Terima Kasih Telah Pergi

temanku sedang bersedih.
dia datang kepadaku dengan membawa sejuta kata tentang akhir hubungannya bersamamu.
dia bilang kamu yang lebih dulu membeku,
tak sehangat saat pertama kali dua pasang mata saling bertemu,
dan tak sepanas saat pertama kali menunjukkan rasa cemburu.
katanya semua berakhir begitu saja seperti sebuah kembang api.
meledak-ledak dengan percikan-percikan yang indah, kemudian lenyap ditelan langit malam.
lalu meskipun temanku menceritakan semuanya dengan bibir tersenyum, 
aku yakin semalaman dia merintih kesakitan.
karena matanya agak sembab,  dan beberapa kali padangannya kosong saat menyebut namamu. seakan-akan detik itu ia kembali mengingat yang telah berlalu.
tapi dia benar-benar kuat.  dia tetap berusaha menahan air matanya dihadapanku. dia (mencoba) terlihat baik-baik saja, meski hatinya terbalut pilu.

hebat.
kalau boleh jujur,  sesungguhnya kalian adalah pasangan yang luar biasa hebat.
kamu sangat hebat dalam hal melukai,  dan dia sangat hebat dalam hal menerima luka-luka itu.
kamu berulang-ulang menjatuhkan dia dengan cerita-cerita asumsimu sendiri tanpa menunjukkan kebenarannya. 
dan dia malah membelamu saat aku protes dengan kekejaman-kekejaman mu yang menghantamnya begitu parah.
sangat luar biasa.

aku sampai kehabisan kata melihat dia berusaha tersenyum saat menceritakan bagaimana cara-caramu yang manis dulu untuk membuatnya tertawa.
aku sangat amat yakin kalau aku memeluknya, mengusap punggungnya dan mengatakan "jangan terlalu memaksakan dirimu", tangisnya akan pecah dengan mudah. 
tapi tak kulakukan.
aku tak akan sanggup melihatnya menangis karena bisa saja aku malah kehilangan akal sehat dan pergi mencari dirimu untuk melayangkan satu hantaman keras pada wajah yang kau bangga-banggakan itu.

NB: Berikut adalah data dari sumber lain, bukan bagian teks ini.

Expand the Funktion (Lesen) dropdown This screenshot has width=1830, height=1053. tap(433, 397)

dan ya, ceritanya cukup sampai disitu.
katanya dia lega telah menceritakannya padaku, dan dia akan berusaha mencoba tak menyebut namamu lagi setelah ini.
lalu akhirnya dia jujur mengatakan padaku bahwa semalaman dia menangis sampai air matanya tak memiliki alasan lagi untuk meluber keluar.
katanya dia sudah menangisi semuanya, 
menangisi caramu menyakitinya, 
menangisi kerinduannya pada dirimu yang dulu,
menangisi kenangannya bersamamu, 
menangisi hal yang belum sempat dilakukan bersama mu, 
menangisi mimpi-mimpinya akan tentang mu yang berakhir hanya menjadi mimpi semata,
dan menangisi akhir dari hubungan kalian yang harus dia terima dengan lapang dada. 
semuanya sudah ia tangisi dan dia bilang itu sudah benar-benar cukup.
dia tidak akan menangis lagi dan mulai menerima kenyataan bahwa kamu tak akan kembali.

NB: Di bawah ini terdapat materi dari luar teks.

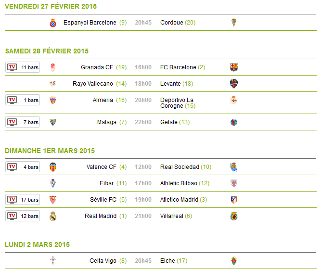The image size is (321, 269).
Task: Click the Levante club crest
Action: point(234,84)
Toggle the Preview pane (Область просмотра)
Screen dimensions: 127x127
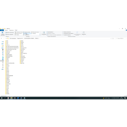click(x=10, y=32)
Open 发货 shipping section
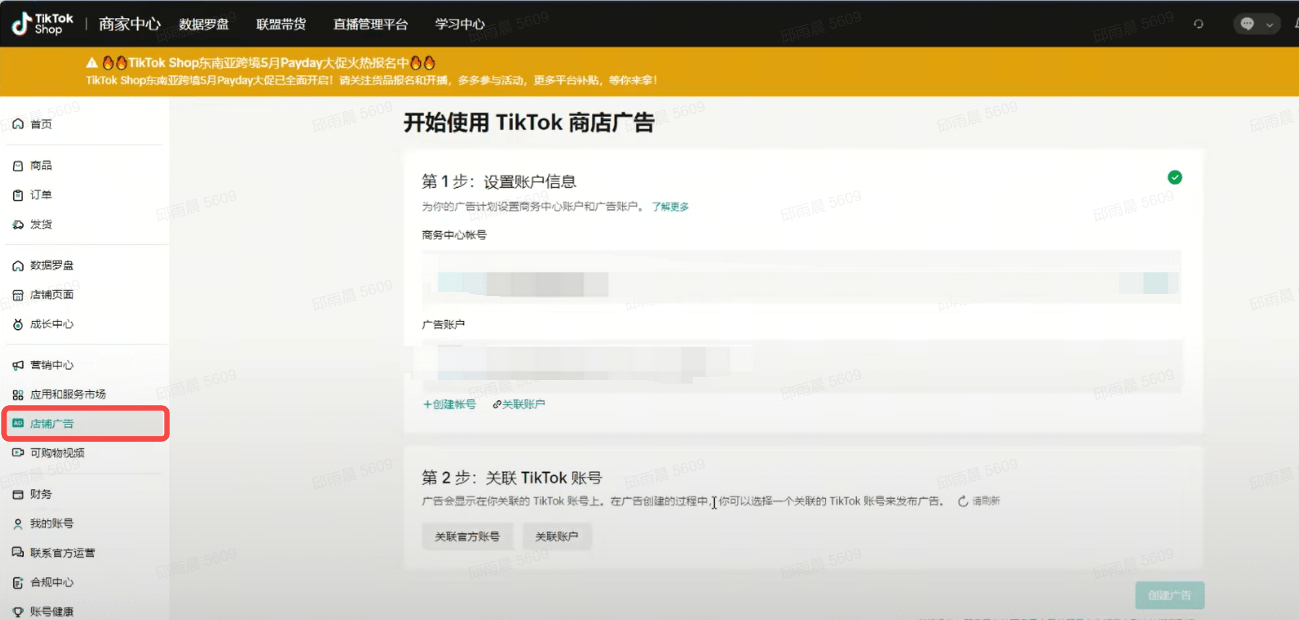Image resolution: width=1299 pixels, height=620 pixels. click(x=41, y=224)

lalu aku lagi-lagi terheran karna di akhir kata dia bilang "tapi kalau memang dia kembali saat perasaanku belum benar-benar pergi. 
mungkin sekali lagi aku akan tetap membukakan pintu hati."
dia mengatakannya dengan sedikit nanar,
lalu dia meminta maaf padaku karna datang hanya untuk membuat hatinya sedikit lega setelah menceritakan tentang dirimu.
katanya bagaimapun juga dia tidak bisa membenci dirimu,
sebagian hatinya masih memaklumi mu yang belum beranjak dewasa.
karena ia juga belum dewasa.
dia hanya bilang, kalau perasaannya belum berubah.
hanya saja keadaan yang memaksanya untuk merubah, 
dan ia yakin ia akan baik-baik saja meski butuh proses penyesuaian yang panjang.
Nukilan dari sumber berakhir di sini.